ENCADRER LES TRANSACTIONS À TITRE GRACIEUX SUR LES TERRES AGRICOLES
Par Sébastien Garcia • 9 avr, 2013 • Catégorie: •Des députés UMP, emmenés par Jean-Frédéric Poisson (les Yvelines), ont déposé le 3 avril une proposition de loi visant à mettre fin aux changements de propriétaires de terrains à vocation agricole, à titre gracieux.
Ce type de transactions aurait de plus en plus cours, selon les parlementaires, mettant ainsi à l’index les sociétés d’aménagements foncier et d’établissement rural (Safer) qui ne peuvent exercer leur droit de préemption, et privant le maire de la commune des éléments d’information sur ces cessions. Or, poursuit l’opposition, « il n’est plus rare désormais de constater que, sur ces terrains, se réalisent peu de temps après les opérations de cession, soit des constructions de locaux destinés à l’habitation, soit des travaux de terrassement lourds, destinés à favoriser une installation définitive des familles en ces endroits ».

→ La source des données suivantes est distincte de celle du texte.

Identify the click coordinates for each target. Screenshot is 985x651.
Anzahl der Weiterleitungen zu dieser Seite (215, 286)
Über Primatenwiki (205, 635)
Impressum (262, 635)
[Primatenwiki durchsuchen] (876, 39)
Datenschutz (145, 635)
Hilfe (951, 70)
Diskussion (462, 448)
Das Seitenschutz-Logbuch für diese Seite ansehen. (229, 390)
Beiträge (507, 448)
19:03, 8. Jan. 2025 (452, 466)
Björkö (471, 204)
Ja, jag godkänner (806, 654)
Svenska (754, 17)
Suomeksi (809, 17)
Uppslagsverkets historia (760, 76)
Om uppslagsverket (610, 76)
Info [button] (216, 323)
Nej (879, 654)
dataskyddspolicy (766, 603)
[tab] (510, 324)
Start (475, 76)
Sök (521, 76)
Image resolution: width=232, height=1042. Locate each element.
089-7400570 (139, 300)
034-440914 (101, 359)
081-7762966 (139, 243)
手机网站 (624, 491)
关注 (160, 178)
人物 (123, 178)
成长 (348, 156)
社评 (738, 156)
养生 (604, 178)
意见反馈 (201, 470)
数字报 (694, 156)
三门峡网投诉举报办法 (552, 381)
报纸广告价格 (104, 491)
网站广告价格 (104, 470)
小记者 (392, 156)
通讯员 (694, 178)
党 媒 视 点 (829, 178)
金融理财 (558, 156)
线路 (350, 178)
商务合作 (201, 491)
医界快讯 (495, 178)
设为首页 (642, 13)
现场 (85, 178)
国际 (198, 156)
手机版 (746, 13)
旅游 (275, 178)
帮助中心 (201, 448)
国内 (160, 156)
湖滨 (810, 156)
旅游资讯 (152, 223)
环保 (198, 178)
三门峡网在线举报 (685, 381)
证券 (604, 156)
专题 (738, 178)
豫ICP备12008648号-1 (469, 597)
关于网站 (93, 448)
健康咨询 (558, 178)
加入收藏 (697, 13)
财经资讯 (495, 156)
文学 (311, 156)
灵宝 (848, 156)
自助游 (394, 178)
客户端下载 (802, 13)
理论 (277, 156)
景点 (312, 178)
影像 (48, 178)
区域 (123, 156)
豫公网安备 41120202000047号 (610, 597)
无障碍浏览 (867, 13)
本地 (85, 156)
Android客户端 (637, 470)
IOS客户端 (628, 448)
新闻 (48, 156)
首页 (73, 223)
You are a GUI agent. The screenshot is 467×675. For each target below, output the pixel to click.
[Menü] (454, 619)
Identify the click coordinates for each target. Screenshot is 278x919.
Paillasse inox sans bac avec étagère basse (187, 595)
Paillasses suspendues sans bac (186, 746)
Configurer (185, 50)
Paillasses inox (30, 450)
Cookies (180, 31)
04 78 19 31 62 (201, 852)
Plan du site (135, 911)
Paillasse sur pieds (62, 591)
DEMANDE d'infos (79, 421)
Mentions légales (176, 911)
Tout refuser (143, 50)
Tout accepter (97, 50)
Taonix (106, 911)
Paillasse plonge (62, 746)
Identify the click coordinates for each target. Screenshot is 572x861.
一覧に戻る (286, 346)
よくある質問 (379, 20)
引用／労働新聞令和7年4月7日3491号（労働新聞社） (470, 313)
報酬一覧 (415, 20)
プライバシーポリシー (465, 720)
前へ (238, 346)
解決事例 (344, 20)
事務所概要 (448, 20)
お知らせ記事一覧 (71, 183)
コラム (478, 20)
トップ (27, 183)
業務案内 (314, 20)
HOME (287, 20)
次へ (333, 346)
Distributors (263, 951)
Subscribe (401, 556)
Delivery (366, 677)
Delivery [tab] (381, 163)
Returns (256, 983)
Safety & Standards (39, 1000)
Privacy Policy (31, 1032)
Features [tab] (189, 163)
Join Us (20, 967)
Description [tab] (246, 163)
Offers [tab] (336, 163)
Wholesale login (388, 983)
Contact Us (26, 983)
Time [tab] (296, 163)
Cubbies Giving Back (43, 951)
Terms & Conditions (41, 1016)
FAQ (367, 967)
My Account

Les élus locaux, chargés du respect des droits des sols sur leur territoire, font alors l’objet de procédures judiciaires en réponse, souvent très longues, souligne l’UMP. Les députés du parti défendent ainsi deux mesures : l’instauration d’un droit de préemption des Safer sur les transactions portant sur les terres agricoles et effectuées à titre gracieux, et l’information systématique des maires au moins deux mois avant la cession. À une exception près cependant : ces obligations ne s’appliquent pas dans le cadre de donations de terres agricoles survenant entre personnes parentes jusqu’au troisième degré.